_EXTRACTED ENTRIES_:
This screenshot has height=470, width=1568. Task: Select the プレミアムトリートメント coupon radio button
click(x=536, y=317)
* * *
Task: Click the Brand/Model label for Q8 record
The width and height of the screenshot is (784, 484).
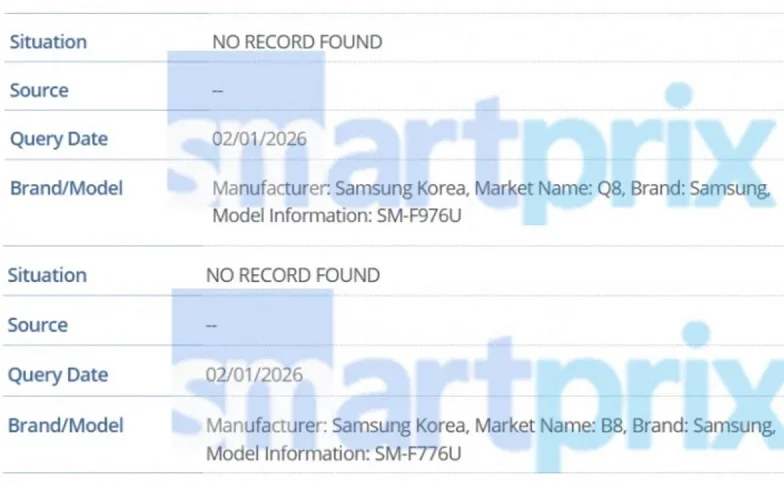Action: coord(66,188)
* * *
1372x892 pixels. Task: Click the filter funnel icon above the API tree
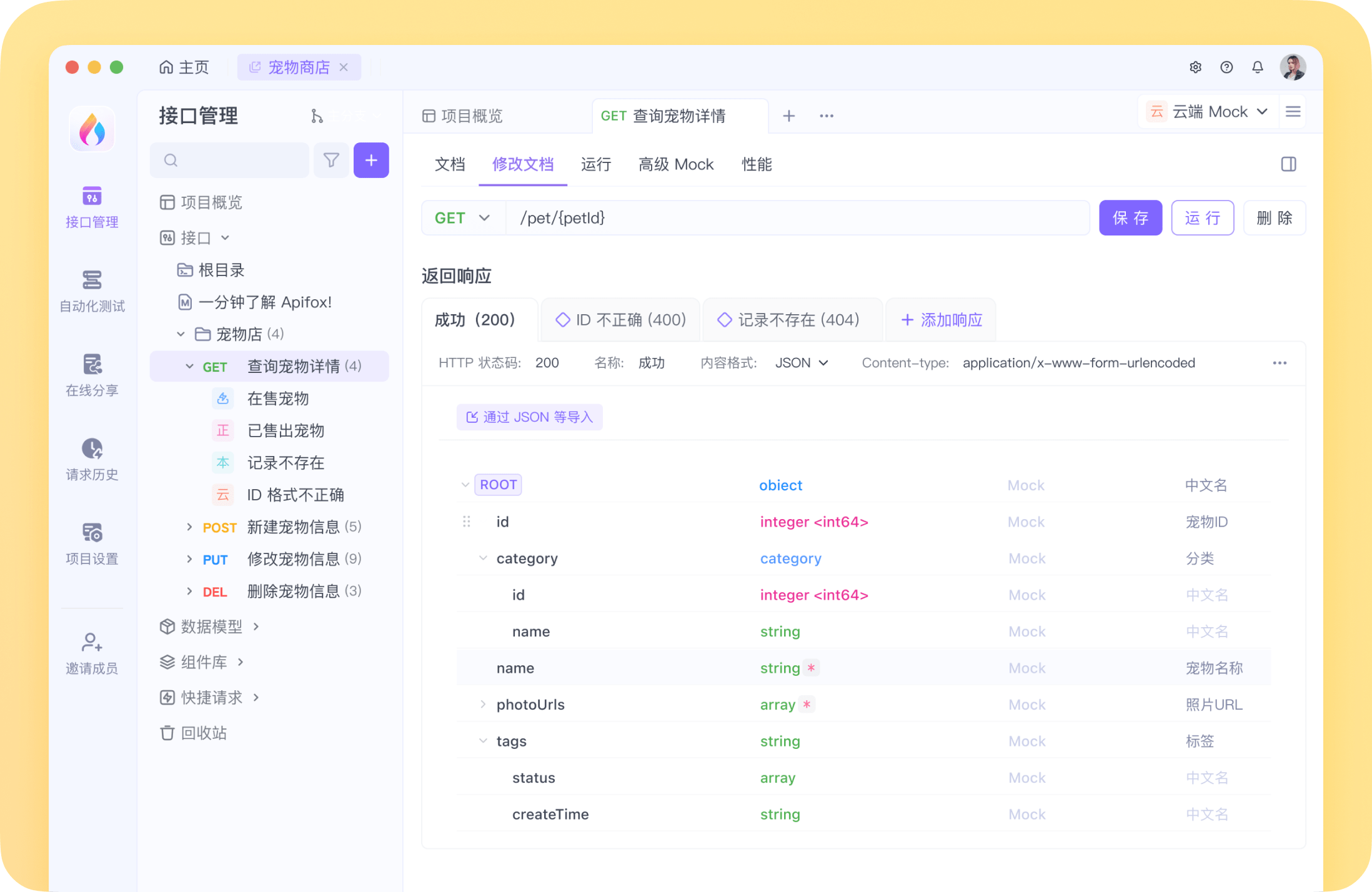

_WHAT YOU ARE ASKED TO DO_:
Lay out everything from the line containing "This screenshot has" down to the line containing "click(x=536, y=317)" as a Markdown table with the columns Number and Line, skipping blank lines.

_OUTPUT_:
| Number | Line |
|---|---|
| 1 | This screenshot has height=470, width=1568. Task: Select the プレミアムトリートメント coupon radio button |
| 2 | click(x=536, y=317) |